- Task instructions: Restate all the entries exactly as they appear, apart from the pictures.

### Records shown

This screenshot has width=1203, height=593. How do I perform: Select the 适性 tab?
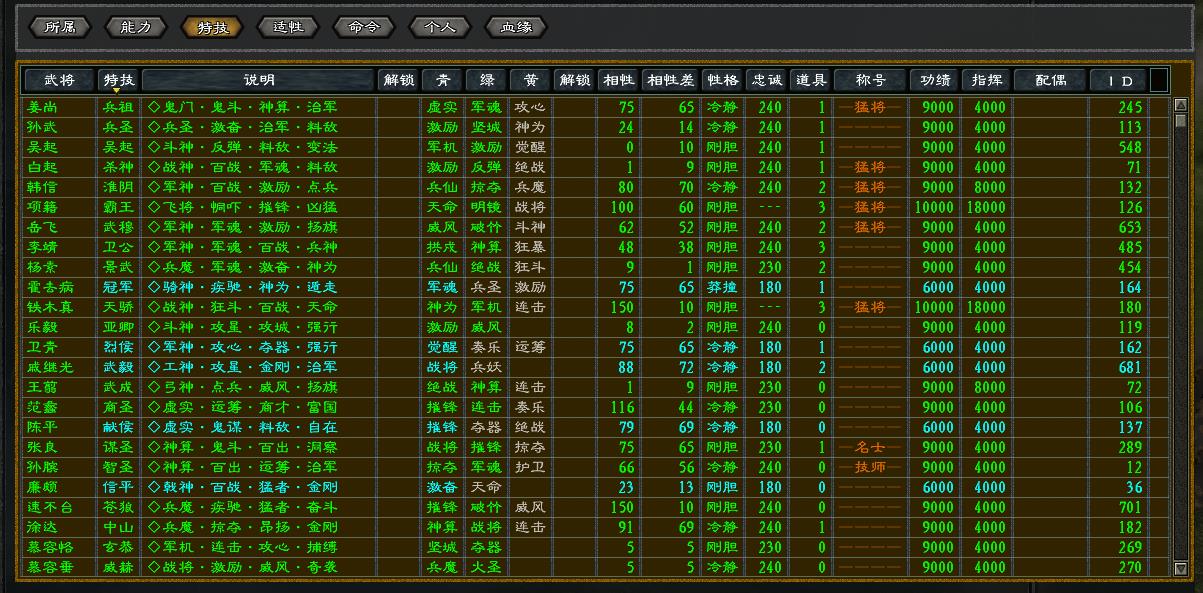[288, 27]
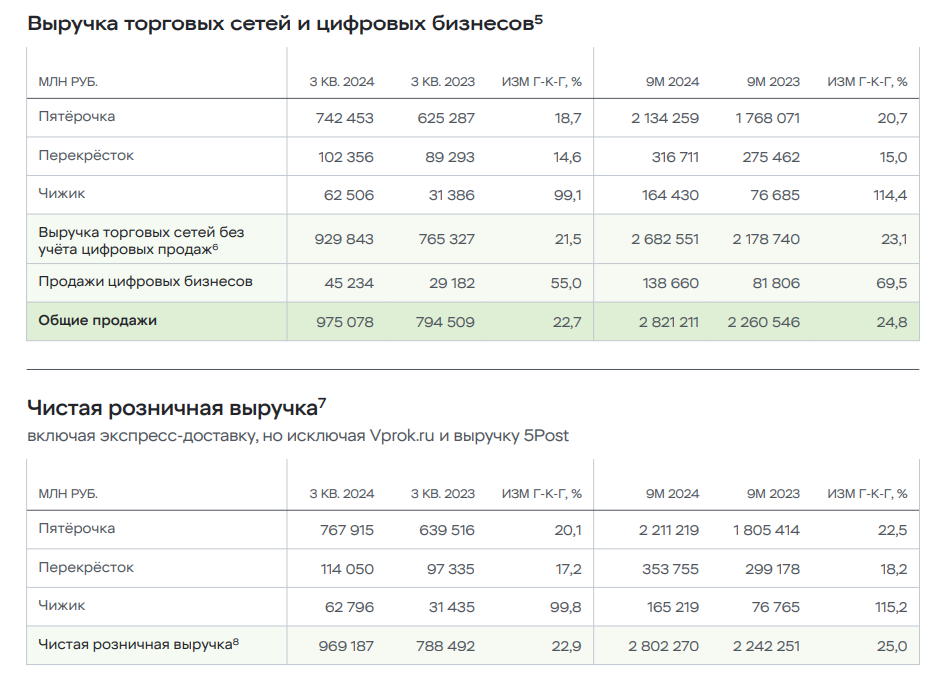Click the "Чистая розничная выручка" section heading
The image size is (942, 685).
pos(171,407)
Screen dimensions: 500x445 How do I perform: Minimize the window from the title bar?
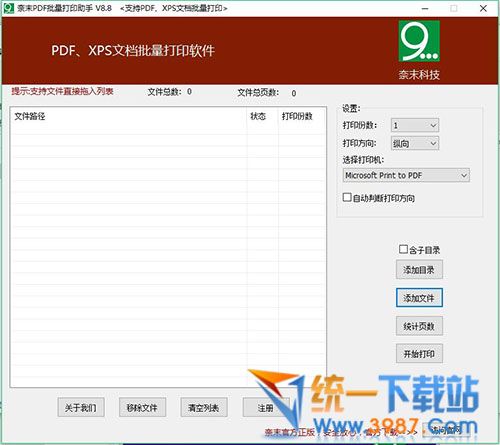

######

- Your response:
This screenshot has width=1203, height=593. How do I perform: Select the 适性 tab?
[288, 27]
Click the "Чистая розничная выручка" section heading
The image size is (942, 685).
pos(171,407)
Screen dimensions: 500x445 How do I perform: Minimize the window from the title bar?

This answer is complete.